Key \"Run\" is designed to accommodate a list of programs that will run the system just prior to the start menu is active. In the registry, this key can be found in several places, namely in: 
Key = \"HKEY_CURRENT_USER \\ Software \\ Microsoft \\ Windows \\ CurrentVersion\" 
Key = \'HKEY_LOCAL_MACHINE \\ Software \\ Microsoft \\ Windows \\ CurrentVersion \" 
= Some of the key in the key \"HKEY_USERS\" 

If one or more user listed in the User Accounts (Control Panel> User Accounts), then there will be some HKEY_USERS root key that holds the settings for each user. Some of the key also contains the key \"Software \\ Microsoft \\ Windows \\ CurrentVersion\" and it may also contain key \"Run\". 

b.
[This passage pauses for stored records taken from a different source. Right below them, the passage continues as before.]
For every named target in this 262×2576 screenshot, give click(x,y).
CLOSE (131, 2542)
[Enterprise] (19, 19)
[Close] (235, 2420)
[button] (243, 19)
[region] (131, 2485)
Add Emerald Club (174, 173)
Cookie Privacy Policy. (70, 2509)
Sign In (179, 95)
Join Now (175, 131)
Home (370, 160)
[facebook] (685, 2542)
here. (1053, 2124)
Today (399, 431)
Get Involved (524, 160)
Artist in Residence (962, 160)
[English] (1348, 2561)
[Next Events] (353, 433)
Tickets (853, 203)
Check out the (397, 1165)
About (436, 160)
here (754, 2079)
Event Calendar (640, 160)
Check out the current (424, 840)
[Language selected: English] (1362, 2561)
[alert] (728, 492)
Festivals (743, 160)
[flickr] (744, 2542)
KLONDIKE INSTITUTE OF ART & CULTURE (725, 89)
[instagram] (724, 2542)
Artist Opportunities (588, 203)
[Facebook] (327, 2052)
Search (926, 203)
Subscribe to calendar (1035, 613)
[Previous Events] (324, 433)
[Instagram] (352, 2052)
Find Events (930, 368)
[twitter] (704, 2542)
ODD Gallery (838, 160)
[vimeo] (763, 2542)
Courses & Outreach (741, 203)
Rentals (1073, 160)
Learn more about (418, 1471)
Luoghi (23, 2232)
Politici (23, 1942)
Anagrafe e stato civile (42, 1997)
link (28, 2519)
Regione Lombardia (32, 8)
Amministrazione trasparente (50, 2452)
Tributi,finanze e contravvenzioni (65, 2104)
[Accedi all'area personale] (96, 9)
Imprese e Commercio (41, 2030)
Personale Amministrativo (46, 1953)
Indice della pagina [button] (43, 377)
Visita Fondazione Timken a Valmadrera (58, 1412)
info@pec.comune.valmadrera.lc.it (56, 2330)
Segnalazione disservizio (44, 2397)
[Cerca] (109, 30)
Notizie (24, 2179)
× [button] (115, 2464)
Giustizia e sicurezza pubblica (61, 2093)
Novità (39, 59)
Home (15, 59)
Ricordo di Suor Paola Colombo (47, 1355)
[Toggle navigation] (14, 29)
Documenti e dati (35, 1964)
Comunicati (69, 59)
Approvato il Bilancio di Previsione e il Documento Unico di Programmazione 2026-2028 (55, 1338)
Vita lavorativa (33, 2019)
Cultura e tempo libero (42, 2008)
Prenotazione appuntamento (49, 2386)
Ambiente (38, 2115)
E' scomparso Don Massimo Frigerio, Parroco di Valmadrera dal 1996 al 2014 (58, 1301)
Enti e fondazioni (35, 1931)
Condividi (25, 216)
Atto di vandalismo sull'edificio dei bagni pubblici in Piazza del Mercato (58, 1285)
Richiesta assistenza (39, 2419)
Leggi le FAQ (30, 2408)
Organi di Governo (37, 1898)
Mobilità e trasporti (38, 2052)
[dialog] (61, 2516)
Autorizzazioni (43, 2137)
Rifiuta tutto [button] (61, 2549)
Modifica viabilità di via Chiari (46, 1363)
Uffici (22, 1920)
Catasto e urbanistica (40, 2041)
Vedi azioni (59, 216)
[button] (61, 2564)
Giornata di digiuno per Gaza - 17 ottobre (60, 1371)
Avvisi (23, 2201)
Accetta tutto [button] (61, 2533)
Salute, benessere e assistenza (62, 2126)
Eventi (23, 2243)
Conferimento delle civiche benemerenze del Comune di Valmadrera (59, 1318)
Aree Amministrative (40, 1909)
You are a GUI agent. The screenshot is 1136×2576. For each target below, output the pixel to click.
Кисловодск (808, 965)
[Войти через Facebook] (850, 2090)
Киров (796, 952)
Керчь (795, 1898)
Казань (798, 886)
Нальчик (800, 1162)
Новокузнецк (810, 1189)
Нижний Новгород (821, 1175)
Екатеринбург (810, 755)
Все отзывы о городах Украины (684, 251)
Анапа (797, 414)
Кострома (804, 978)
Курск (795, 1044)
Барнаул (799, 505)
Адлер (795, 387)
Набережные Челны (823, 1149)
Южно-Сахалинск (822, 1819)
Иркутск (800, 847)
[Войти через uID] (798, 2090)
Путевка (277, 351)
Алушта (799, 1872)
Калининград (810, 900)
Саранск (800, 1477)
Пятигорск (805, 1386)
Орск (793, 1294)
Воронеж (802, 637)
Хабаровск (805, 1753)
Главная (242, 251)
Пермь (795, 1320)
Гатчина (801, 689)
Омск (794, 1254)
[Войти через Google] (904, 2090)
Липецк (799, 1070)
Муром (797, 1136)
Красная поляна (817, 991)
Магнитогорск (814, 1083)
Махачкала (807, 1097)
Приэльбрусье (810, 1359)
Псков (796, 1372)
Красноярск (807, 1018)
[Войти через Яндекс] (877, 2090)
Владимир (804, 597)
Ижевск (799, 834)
Value \"Shell\" and \"Userinit\" at the Key \"Winlogon\" 

Value \"Shell\" and value \"Userinit\" key in \"winlogon\" can have the same effect-effective for virus-with the value stored in the key \"Run\". Generally the data for the second value is: 

Shell = \"Explorer.exe\" 
Userinit = \"C: \\ WINDOWS \\ system32 \\ userinit.exe,\" 

Key \"Winlogon\" are: 
Key = \"HKEY_CURRENT_USER \\ Software \\ Microsoft \\ Windows NT \\ CurrentVersion\" 
Key = \'HKEY_LOCAL_MACHINE \\ Software \\ Microsoft \\ Windows NT \\ CurrentVersion \" 
= Some of the key in the key \"HKEY_USERS\" 

In addition to value and key mentioned above, it is possible there are still many key / value which can be exploited by viruses, although it may not be effective, and so far the author has never been discovered. 
If found value is suspicious, do adequate analysis before deciding to remove it. Do not just delete it!!! 

2. Start Menu and Desktop 

a. Start> Programs> Startup 

Folder \"Startup\" in the start menu is provided to accommodate the programs to be run automatically by Windows when the boot process is complete.